▸ **SUPPLIED DATA**:
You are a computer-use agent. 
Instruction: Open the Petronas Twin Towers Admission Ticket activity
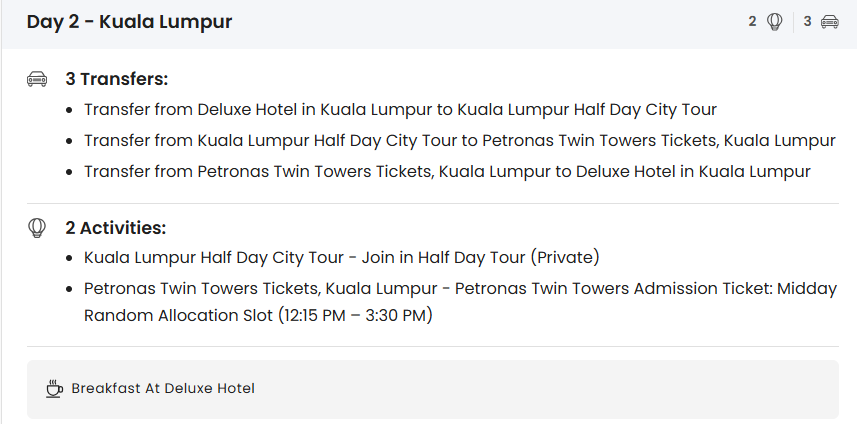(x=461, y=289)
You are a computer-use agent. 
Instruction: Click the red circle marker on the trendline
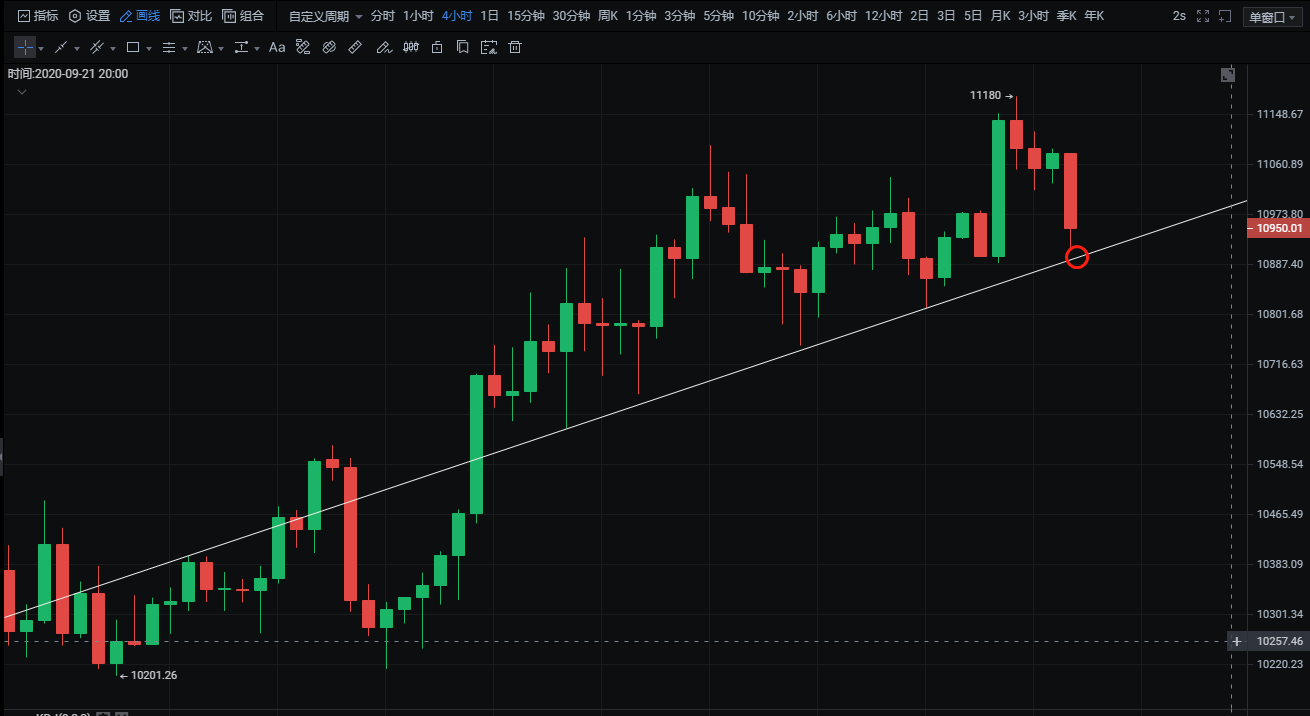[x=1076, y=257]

==

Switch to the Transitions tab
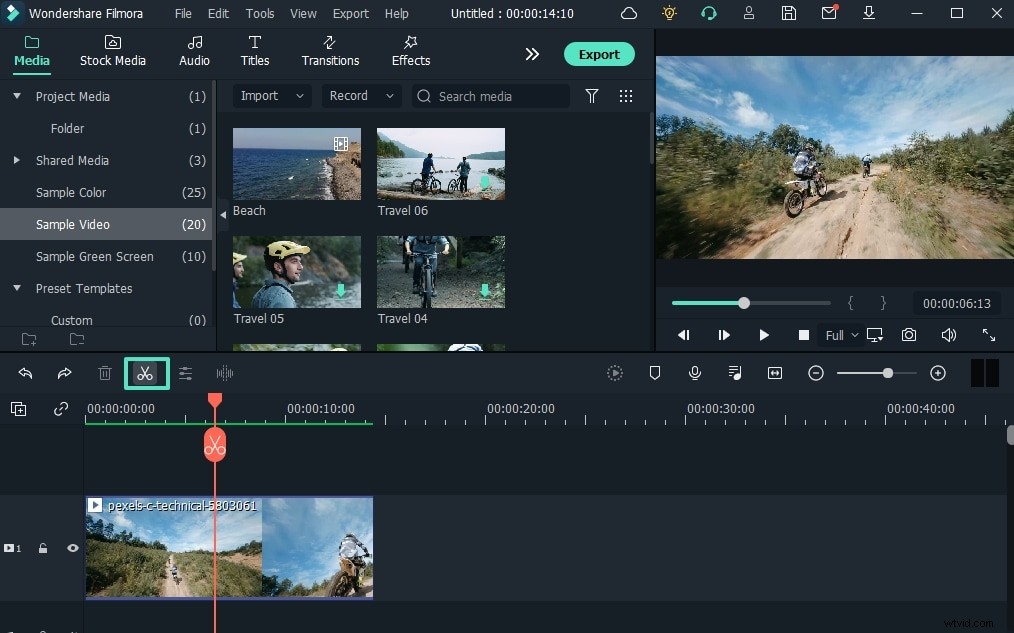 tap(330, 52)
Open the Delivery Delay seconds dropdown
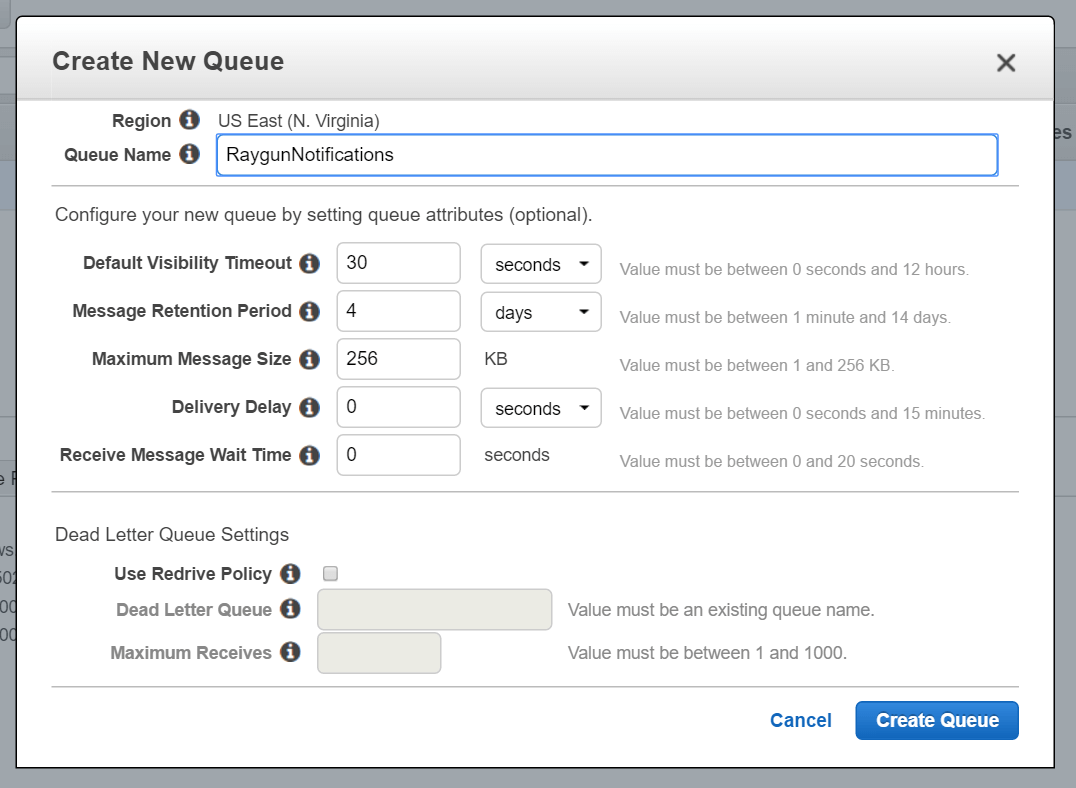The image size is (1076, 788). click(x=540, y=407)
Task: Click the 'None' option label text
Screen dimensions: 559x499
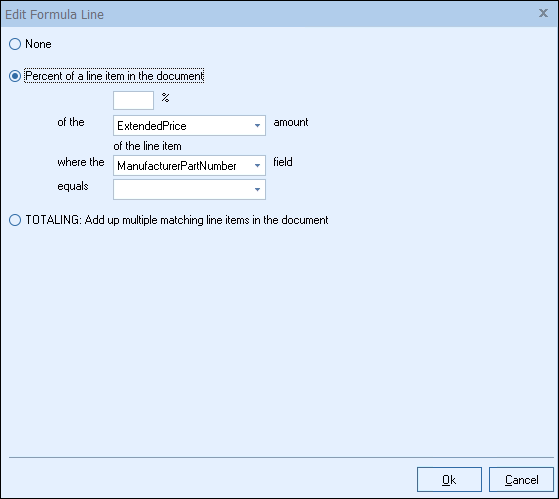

==

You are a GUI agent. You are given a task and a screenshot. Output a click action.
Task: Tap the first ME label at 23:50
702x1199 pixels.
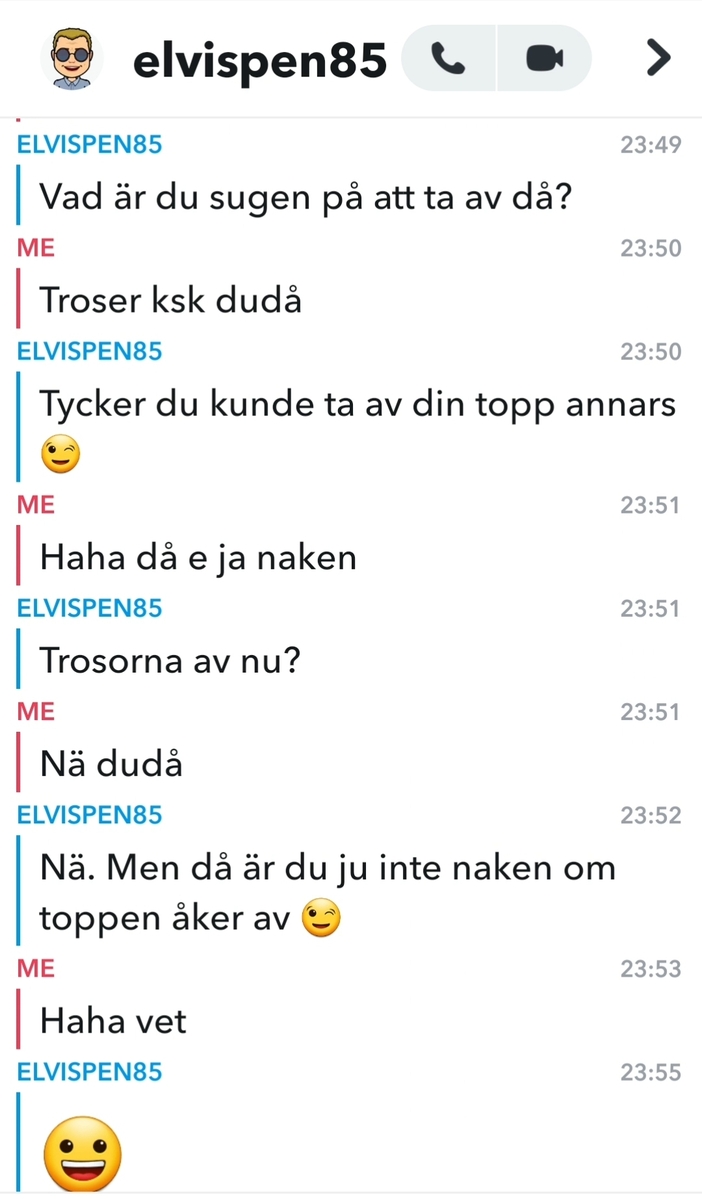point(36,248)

▸ **WRITTEN EXERCISE**:
Repeat everything from the line containing "You are a GUI" down to the line containing "point(36,248)", including both of those lines. Leave the pictures out.

▸ **SOLUTION TO THIS EXERCISE**:
You are a GUI agent. You are given a task and a screenshot. Output a click action.
Task: Tap the first ME label at 23:50
702x1199 pixels.
point(36,248)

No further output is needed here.